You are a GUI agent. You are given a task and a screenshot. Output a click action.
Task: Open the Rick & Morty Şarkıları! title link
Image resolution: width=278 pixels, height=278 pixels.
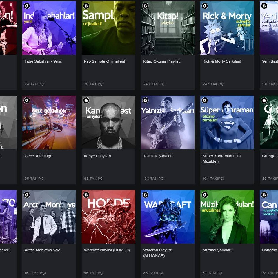coord(222,61)
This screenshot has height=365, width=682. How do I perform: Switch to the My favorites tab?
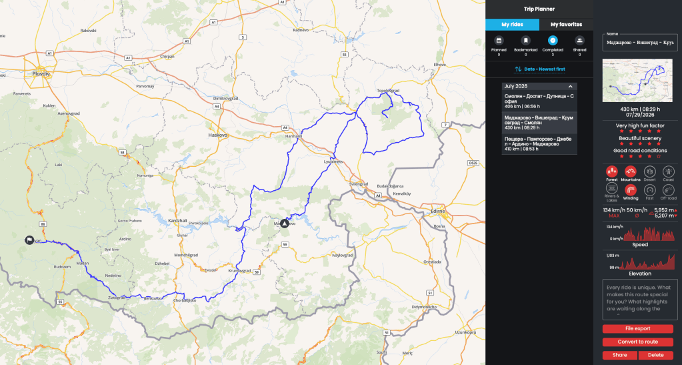566,25
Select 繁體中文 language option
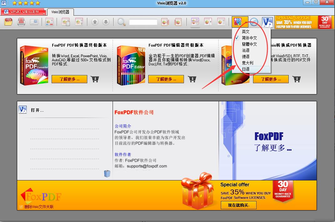The height and width of the screenshot is (222, 335). (x=249, y=44)
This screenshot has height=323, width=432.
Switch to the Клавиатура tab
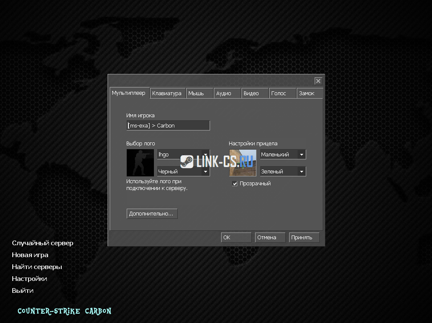pyautogui.click(x=167, y=94)
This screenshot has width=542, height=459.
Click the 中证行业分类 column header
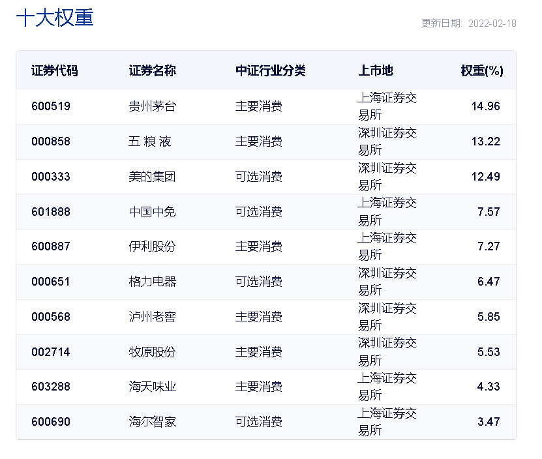coord(270,70)
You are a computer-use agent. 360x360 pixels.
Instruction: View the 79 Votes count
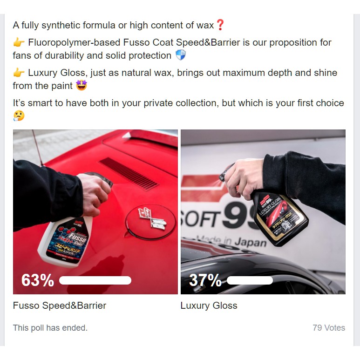(329, 327)
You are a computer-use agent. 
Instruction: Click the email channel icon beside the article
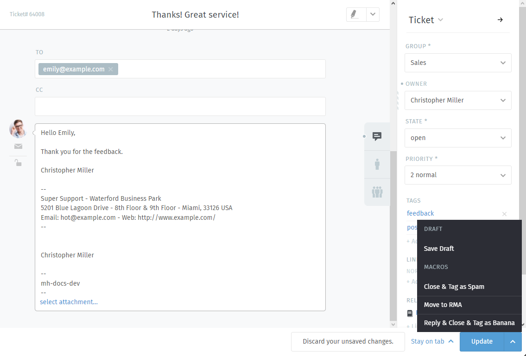point(18,146)
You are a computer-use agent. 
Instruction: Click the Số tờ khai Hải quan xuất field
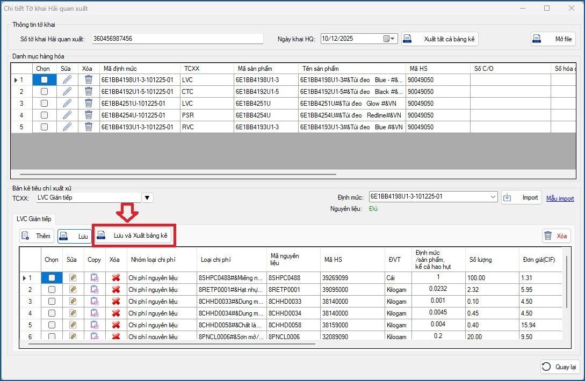tap(177, 39)
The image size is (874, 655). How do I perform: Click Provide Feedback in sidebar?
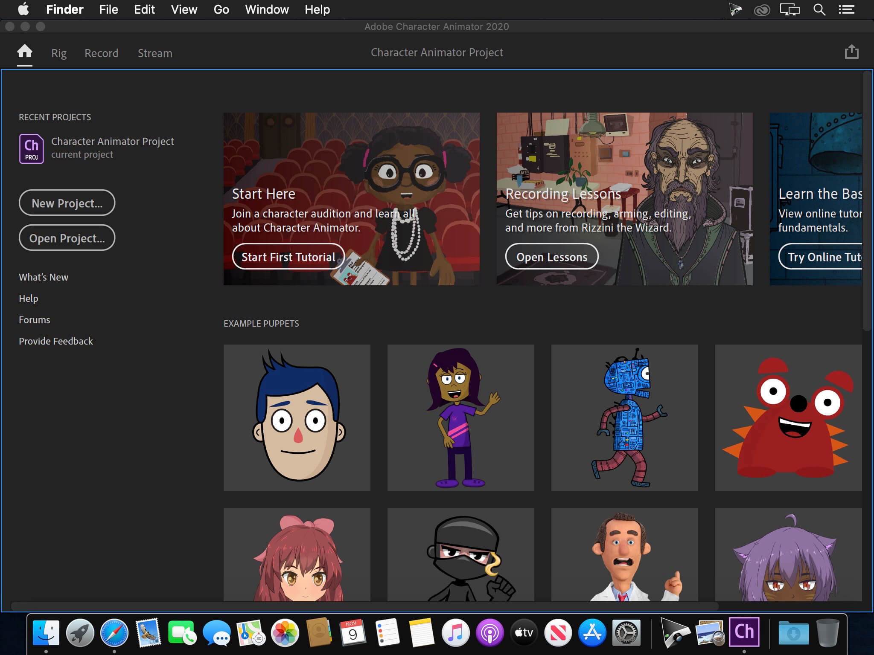tap(56, 341)
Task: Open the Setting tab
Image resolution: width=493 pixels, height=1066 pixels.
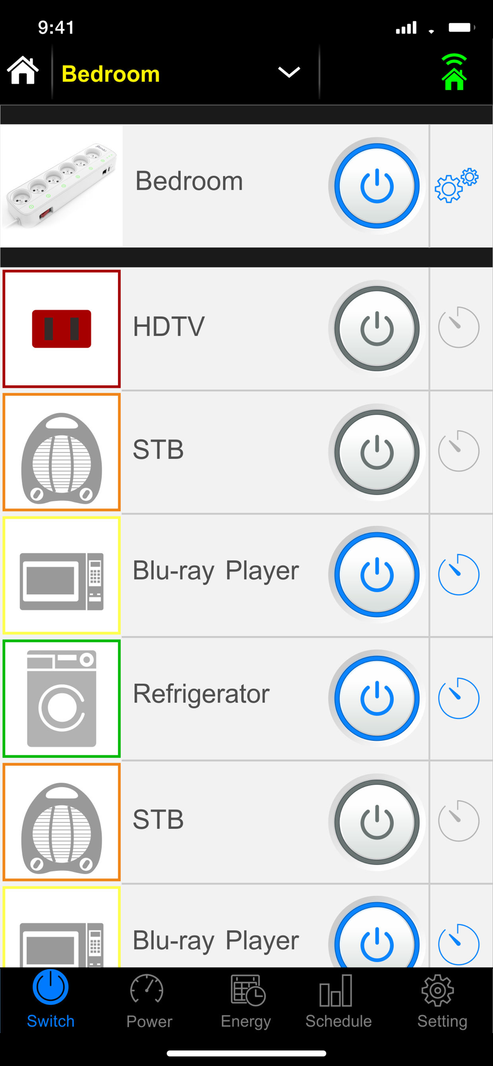Action: tap(442, 1002)
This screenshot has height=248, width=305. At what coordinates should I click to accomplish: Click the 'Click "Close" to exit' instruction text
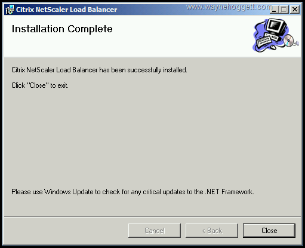click(40, 85)
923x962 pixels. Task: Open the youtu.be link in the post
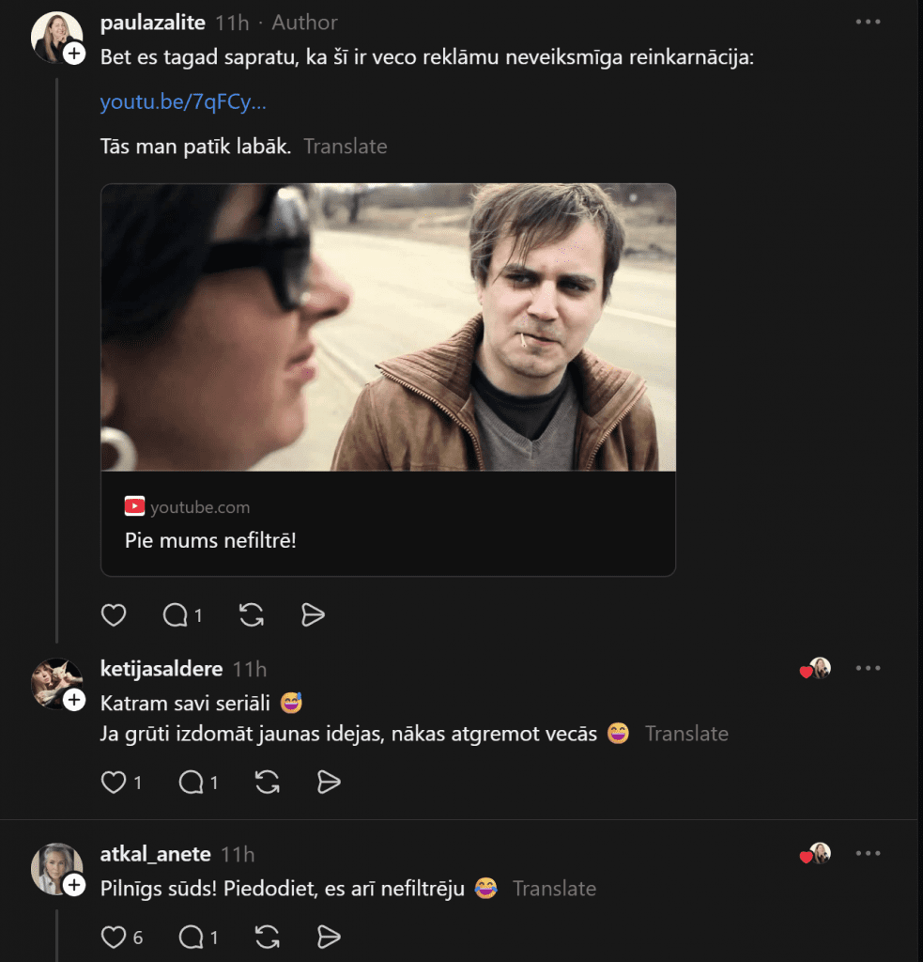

####################

WHAT IS NEEDED: Pictures excluded, copy the lines exactly from where the material starts to the line with "This screenshot has width=542, height=459.", inclusive.

OUTPUT:
You are a GUI agent. You are given a task and a screenshot. Output a click action.
Task: Open the Rick & Morty Şarkıları! title link
Image resolution: width=278 pixels, height=278 pixels.
coord(222,61)
This screenshot has height=365, width=682. How do I perform: Switch to the My favorites tab?
566,25
Select 繁體中文 language option
The height and width of the screenshot is (222, 335). (x=249, y=44)
This screenshot has height=323, width=432.
Switch to the Клавиатура tab
pyautogui.click(x=167, y=94)
This screenshot has width=542, height=459.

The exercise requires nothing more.